Supplied passage
------------

Posted Wednesday, October 16, 2013 in: DIY Nerd Life Before & After Our House

So since I wrote about how we renovated our really small ensuite and what it cost, I’ve had many fellow nerds ask me about it. It seems we are not the only ones who have been cursed with a tiny bathroom! And some of you have even told me you have the exact same bathroom configuration in your own 70s/80s house and are pondering just how to renovate it, when space is such an issue.

We had started this renovation by the time our interior designer friend Nelly Reffet came on the scene to help us with the rest of our home, so we designed and project managed it on our own. I have to tell you, I did have some very kind offers of help from some of my designer friends to help us do the bathroom, but I didn’t want to take them up on it, because in a weird way I felt like the room was too small to annoy them with. Yes I know. (I didn’t say I was going to make sense).

ABOVE: Oour renovated, super-tiny ensuite (175cm by 175cm).

ABOVE: The pictures I used as inspiration for our bathroom colour scheme - spaces that have a relaxing, Australian feel with contemporary lines and warm colours. Award-winning builder Today's Homes build beautiful, contemporary homes in ACT with a focus on sustainable features and quality fit-outs.     

So Mr Nerd and I barged on ahead and designed our bathroom ourselves, arguing with each other and kind of making it up as we went along. (I know that’s terrible. But sometimes that is our style). Perhaps if we had had expert help we wouldn’t have made a few errors, but on the plus side, we love it now!

Given such a tight space to work with (the bathroom is only a little over 3sqm at 1.75m by 1.75m), there were definitely restrictions on what we could do. I’m no bathroom renovation expert but I do want to share with you what we learned in the hope that some of you fellow tiny bathroom owners might get something out of it (ie: you can learn from our mistakes!)



Before we renovated the bathroom, the glass pane butted up against the vanity, and the tiny gap in between the vanity and shower trapped dust, dog hair and dirt – yuck!

Building the hob was the solution. Mr Nerd made it from recycled bricks and it was then plastered and tiled in travertine. Yes, it does take up precious shower room, but the pay-off is a pretty feature half-wall in what is quite a plain bathroom and a decently sized shelf for shower products.


We stretched the mirror across two walls to give the room a bigger feel and it works.

------------

Material
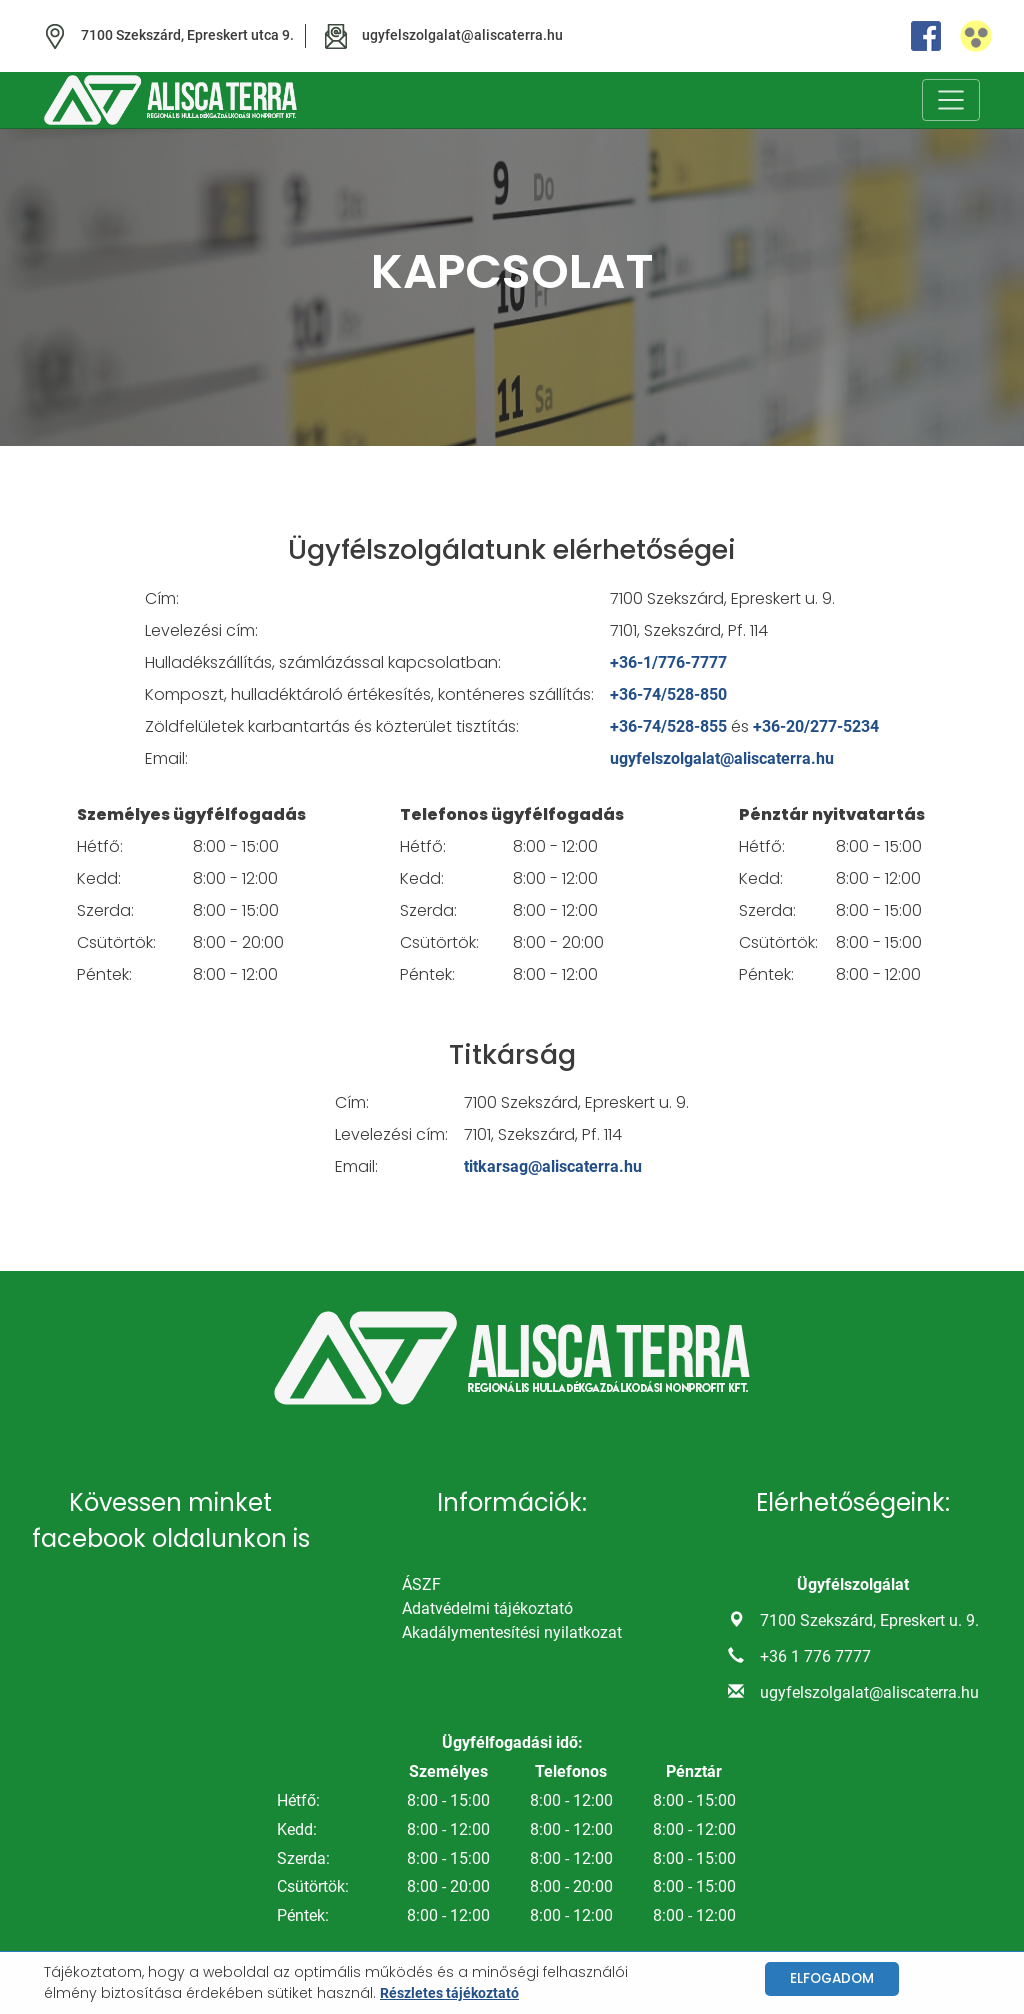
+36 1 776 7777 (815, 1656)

------------

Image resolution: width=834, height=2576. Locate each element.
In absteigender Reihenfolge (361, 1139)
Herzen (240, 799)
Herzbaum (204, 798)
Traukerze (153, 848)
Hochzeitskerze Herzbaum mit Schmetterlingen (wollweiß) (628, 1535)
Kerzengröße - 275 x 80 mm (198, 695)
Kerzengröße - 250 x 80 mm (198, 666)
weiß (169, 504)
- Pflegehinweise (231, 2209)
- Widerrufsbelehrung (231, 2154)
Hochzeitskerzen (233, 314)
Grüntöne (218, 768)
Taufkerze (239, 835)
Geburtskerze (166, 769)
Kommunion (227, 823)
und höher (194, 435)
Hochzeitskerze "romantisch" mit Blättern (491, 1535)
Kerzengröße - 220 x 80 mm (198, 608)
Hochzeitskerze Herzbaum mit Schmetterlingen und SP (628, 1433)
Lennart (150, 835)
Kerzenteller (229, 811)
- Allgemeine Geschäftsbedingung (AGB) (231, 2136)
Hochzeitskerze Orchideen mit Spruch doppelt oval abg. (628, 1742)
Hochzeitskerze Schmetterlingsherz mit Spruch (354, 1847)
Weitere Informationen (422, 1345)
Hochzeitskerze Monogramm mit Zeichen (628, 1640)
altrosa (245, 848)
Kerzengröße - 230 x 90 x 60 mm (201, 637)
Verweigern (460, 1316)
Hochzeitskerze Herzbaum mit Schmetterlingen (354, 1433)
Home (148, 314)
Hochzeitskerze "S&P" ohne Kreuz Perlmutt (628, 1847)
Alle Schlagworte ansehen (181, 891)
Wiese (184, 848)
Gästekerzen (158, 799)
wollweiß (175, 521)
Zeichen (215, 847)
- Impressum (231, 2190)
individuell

------------

Challenges
1. In the blog post about renovating the tiny ensuite, what did Mr Nerd use to build the shower hob?
2. Continue the blog post about renovating the tiny ensuite, picking up after its final sentence.

Responses per task
1. Recycled bricks, which were then plastered and tiled in travertine.

2.
Initially we wanted a big, sexy, wall-mounted rain showerhead, like this one on the left. What we got was the one on the right.

All the tiling had been done, and there was a hole for the plumbing in the wall, waiting to be plumbed. We just needed to buy the shower fittings and get the plumber out again. And we were standing in the bathroom fittings store, looking at all the options for the wall-mounted rain shower heads, and realised that with the plumbing hole at the height it was, Mr Nerd was too bloody tall to fit properly under even the tallest wall-mounted rainshower in the shop. Great. He would have to stop just to rinse his hair and he wouldn’t be able to sing and dance the Decore song.

If we wanted a rainshower head, we should have gotten the hole for the plumbing moved upward. We didn't even think about that. Rrrrrr. So it had to be one of those detachable shower heads. I was so disappointed. But you know what? It has actually turned out for the best!

We bought a Hansgrohe showerhead and are really happy with it. It is big enough to feel like a rainshower head. And while the handheld shower might not be as modern and sexy-looking as a big fixed rainshower head, but it is much more functional. We can clean the shower really easily, and it means we can wash Nala in the shower too, which is great. For us.

We can also adjust the height of the shower (great for when you don’t want to get your hair wet) and you can angle it towards your body and pointing more towards the far wall of the shower, which is very, very good considering we don’t have a shower door. 


Our previous ensuite had a nasty shower curtain. I was dead-set on having a frameless glass shower door somehow. A sliding door, a pivot door, whatever. But the shower HAD to have a door. Unfortunately when the glass guys came round to measure, they said the space was just too small, and Mr Nerd agreed. I wailed that the three men were ganging up on me, but in the end I admitted the truth: we couldn’t have a shower door. I was really bummed! I didn’t want to be constantly mopping up overspray from the shower.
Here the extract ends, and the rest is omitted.